Lucas led a laboratory which in his 22 years in harness rapidly increased in size and international reputation. In 1958, he also became responsible for the Freshwater Fisheries Laboratory at Pitlochry, the former Brown Trout Research Laboratory. He reorganised and extended the research programmes of both laboratories and recruited a large number of young fishery scientists and oceanographers, many of whom have since gone on to create their own successes, and to direct their own laboratories.

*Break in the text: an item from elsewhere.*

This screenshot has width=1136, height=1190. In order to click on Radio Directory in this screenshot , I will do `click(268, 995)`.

Cyril Lucas was not only an outstanding director of fishery science, but also played a prominent role in the international aspects of fisheries management. He had realised that the increasingly sophisticated mathematical models being developed for describing the dynamics of fish stocks, and assessing the effects of fishing were without value unless they were accompanied by a wide and detailed knowledge about the fish stocks and the fisheries themselves.

As early as 1901 Scotland had set an example to other countries by collecting statistics of individual trawl catches, based on squares of latitude and longitude which are now the internationally recognised statistical units. Scottish scientists also played a key part in establishing the International Council for the Exploration of the Sea (ICES) founded in 1902. The truly international nature of many fish stocks meant that marine research could only be successful if it was co-ordinated internationally.

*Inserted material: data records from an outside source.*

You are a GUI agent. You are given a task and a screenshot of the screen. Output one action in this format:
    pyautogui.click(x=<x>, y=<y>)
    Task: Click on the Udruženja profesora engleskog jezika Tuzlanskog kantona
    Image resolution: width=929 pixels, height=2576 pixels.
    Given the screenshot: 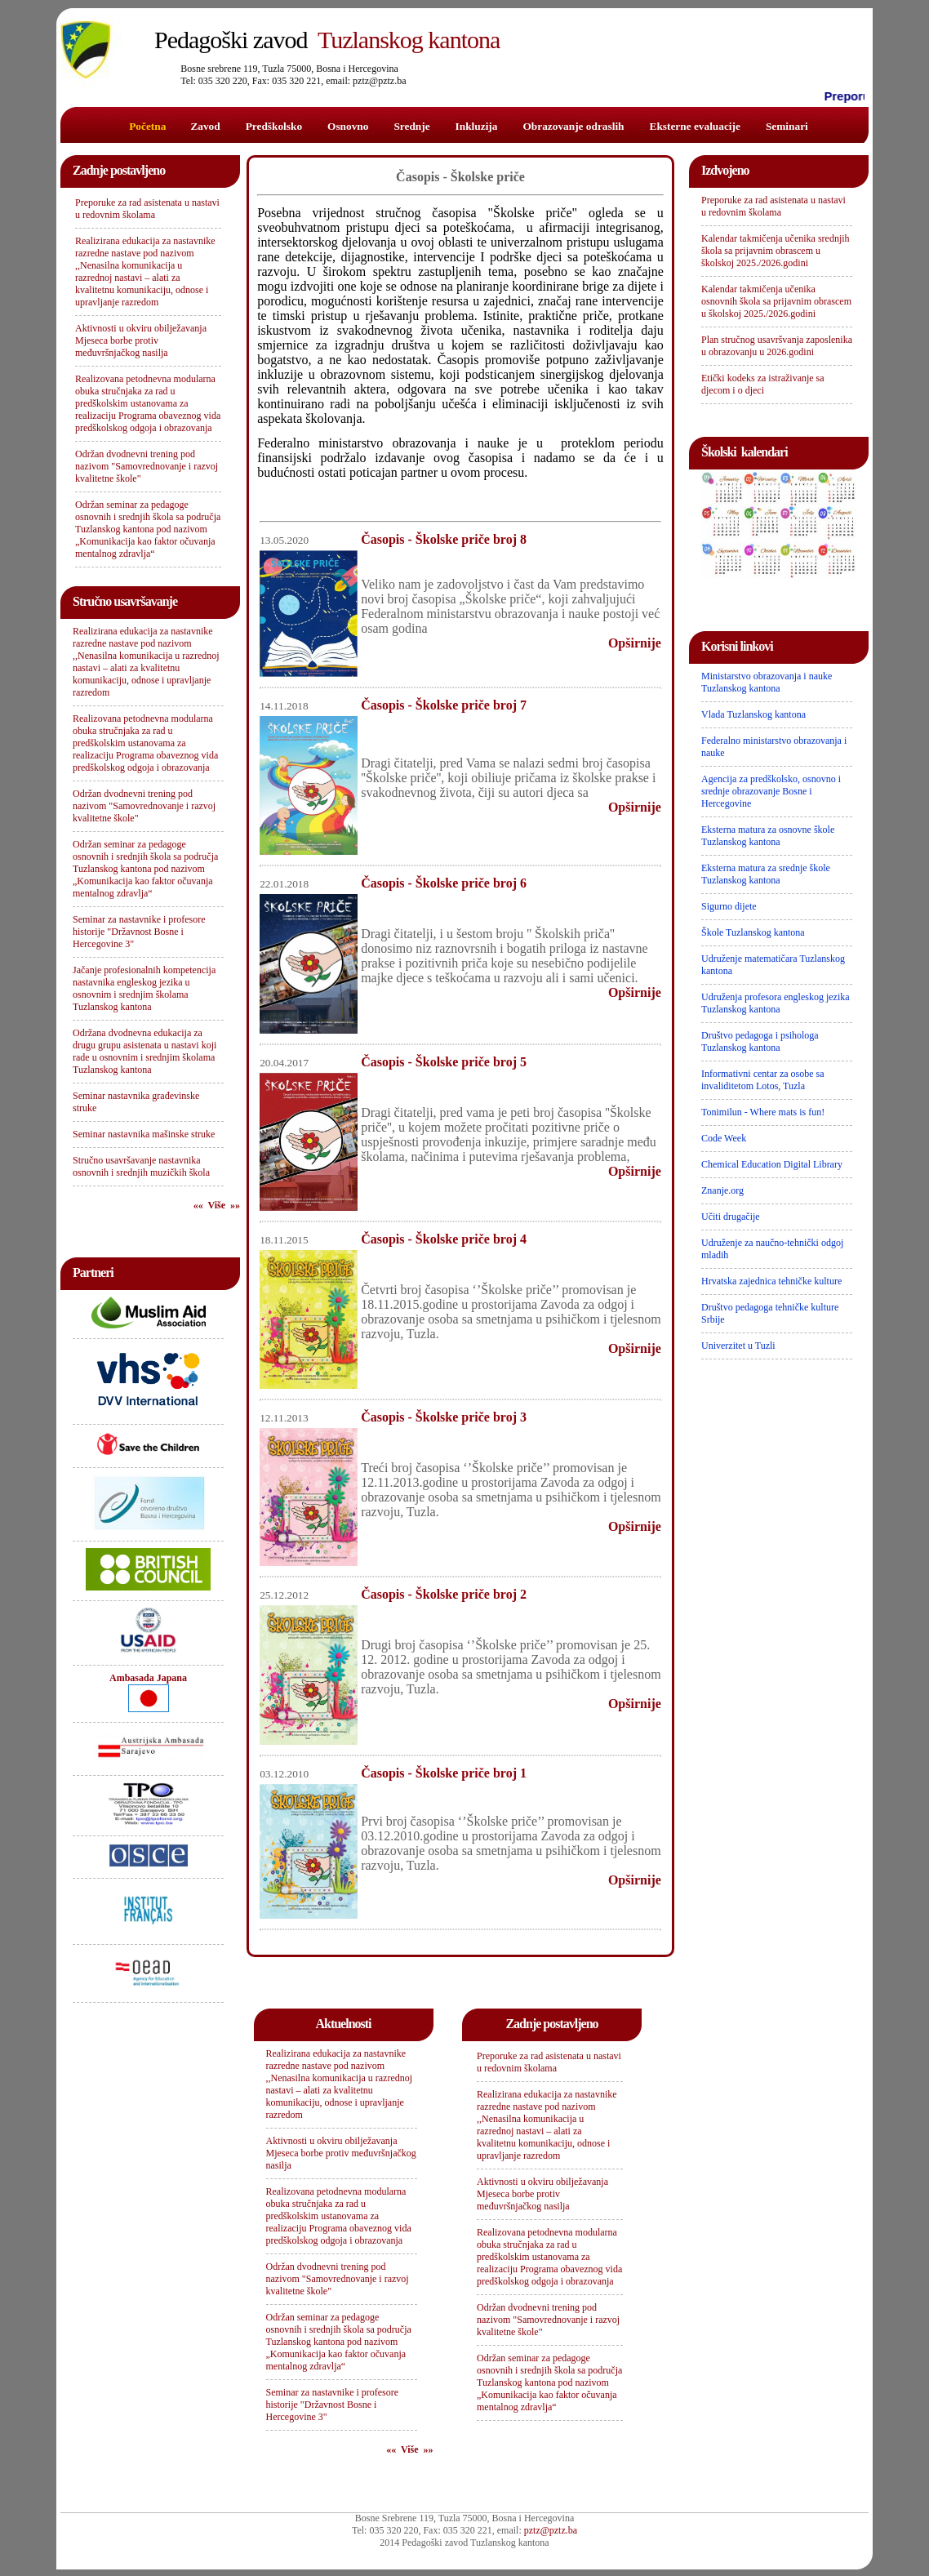 What is the action you would take?
    pyautogui.click(x=775, y=1003)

Lucas put much of his energy into ICES, the fisheries work of the Food and Agriculture Organisation of the United Nations, the International Commission for the Northeast Atlantic Fisheries and the Intergovernmental Oceanographic Commission. His efforts were supported by the outstanding Scottish Fisheries Secretary of the time, John Aglen. The two of them worked together to build sound international arrangements for providing scientific advice on the fisheries of the north-east Atlantic.

To those who worked with him Cyril Lucas was modest, quietly spoken, quick to smile, but firm and with a strong sense of direction. He remembered almost everything he was told, which served him well in the relentless committees he served. He was an unashamed pipe-smoker and in recent years walked on most mornings along Union Street in Aberdeen to drink coffee and read the newspapers in Fraser's Department Store, one of the few cafés still tolerating pipe-smokers.